#### Work task
Send back all the data below, exactly as given.

=-=-=

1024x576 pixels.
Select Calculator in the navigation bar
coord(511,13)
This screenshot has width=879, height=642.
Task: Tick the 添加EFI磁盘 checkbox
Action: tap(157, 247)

=-=-=

#### Solution for this exercise
1024x576 pixels.
Select Calculator in the navigation bar
coord(511,13)
This screenshot has width=879, height=642.
Task: Tick the 添加EFI磁盘 checkbox
Action: tap(157, 247)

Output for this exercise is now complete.